In our country, environmental law is still a young branch of law. Its modern name was approved approximately twenty five years ago.
Of course, environmental law has its own subject (meaning the aggregate of social relations that are regulated by the norms of this industry), the method, the developed regulatory framework.
Environmental law can be defined as the totality of social relations relating to the sphere of interaction between nature and man. Relationships groups can be identified as follows:
- on ownership of objects (natural);
- on nature management;
- on the protection of eq. rights, as well as all legitimate interests of organizations and individuals.
- on nature protection.
As already mentioned, the subject of environmentalrights are social relations regulated by its norms. His method is a set of ways and methods of influencing any social relations. Like in many other branches of law, the method can be either dispositive or imperative.

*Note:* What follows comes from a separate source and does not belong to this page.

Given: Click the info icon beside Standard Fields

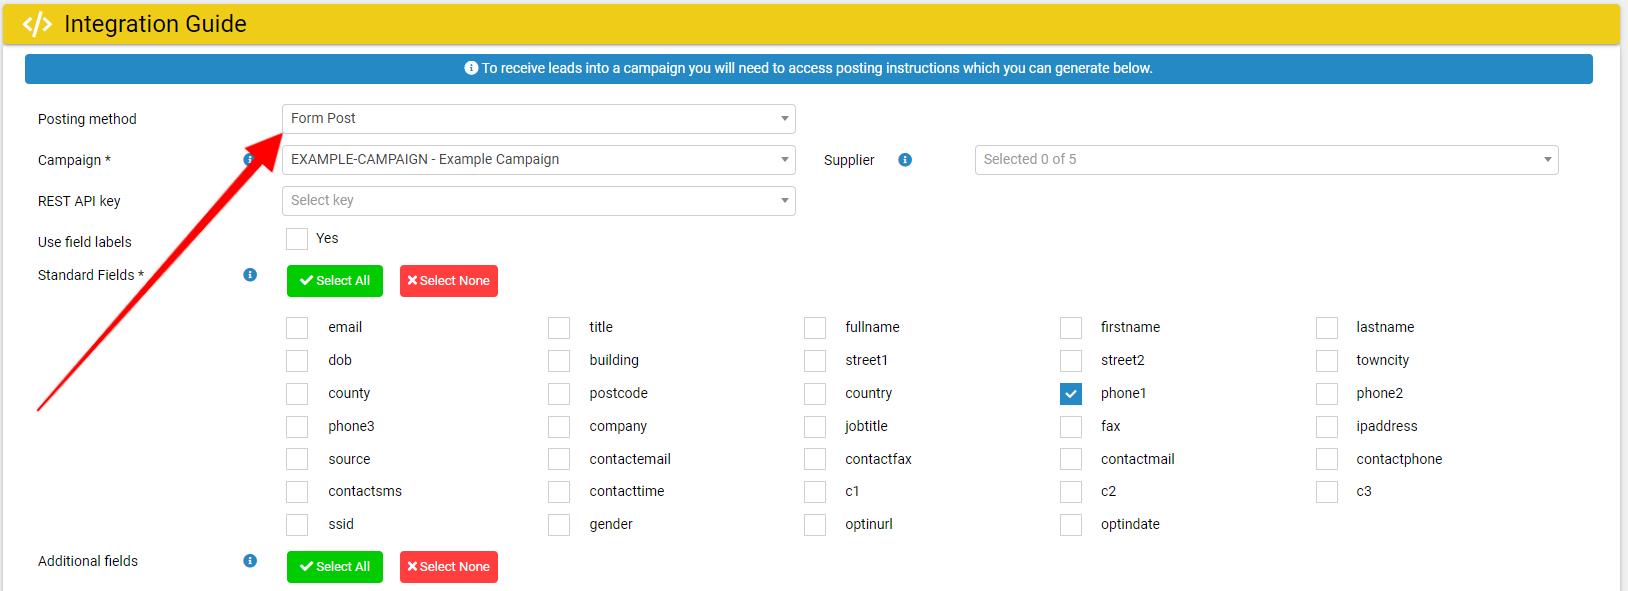Looking at the screenshot, I should 250,275.
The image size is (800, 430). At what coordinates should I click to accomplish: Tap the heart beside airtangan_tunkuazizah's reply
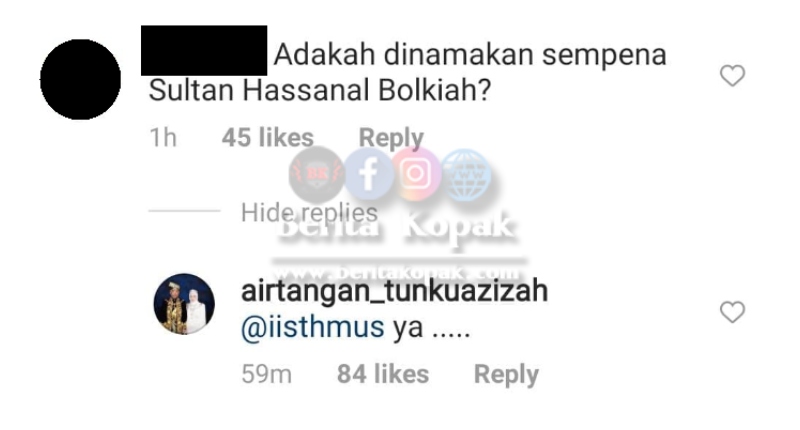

The imperative is based on the fact that the partiesare initially in an unequal position (this method is also called administrative-legal). One of the parties must necessarily be an organ that is endowed with special (state-imperious) powers. This method, as a rule, is expressed in the establishment of certain prohibitions, orders, obligations to commit something or from something to abstain. Imperative norms differ from dispositive ones in that they do not presuppose any choice from the proposed options for action.
The alternative method can be calledcivil-law. In this case, all participants in the relationship are in the same position. If equality is not lost, then the method becomes imperative. In what way is this method expressed? It is expressed in permission (meaning the granting of unlimited rights in solving a wide range of issues), recommendations (setting rules that are not mandatory for execution), authorization.
It is worth noting that most often environmental law uses combinations of methods, however, the imperative method can still be considered dominant.
The basics of environmental law also includeand principles. The principle is the guiding position on which the entire industry is based. That is, it means the essence that expresses the social significance of environmental law.
Those principles that have environmental law reflect the objective needs of the individual and the whole society in an environment that is environmentally friendly.
What are the main principles of environmental lawand with what they are connected? These principles are based on the fact that there can be nothing more important than human life and health, and that the state should make efforts to create such conditions under which people could normally live and rest. The principles are based on the fact that a combination of economic and environmental interests should be scientifically justified. It is a question of using natural resources only in the established limit. Neither the state, nor individuals can not cause irreparable harm to nature by their actions. According to the law, not only willful harm is punished, but irrational use of certain resources is punishable. The actions of the state, which are connected with the impact on the environment, should be announced. Hiding the facts is against the law. The principle of international cooperation is also important. Environmental problems of any country are the problems of all mankind. Do not forget that we all live on the same planet, but we do not have the other. Today, many troubles can be avoided only by acting together and in harmony.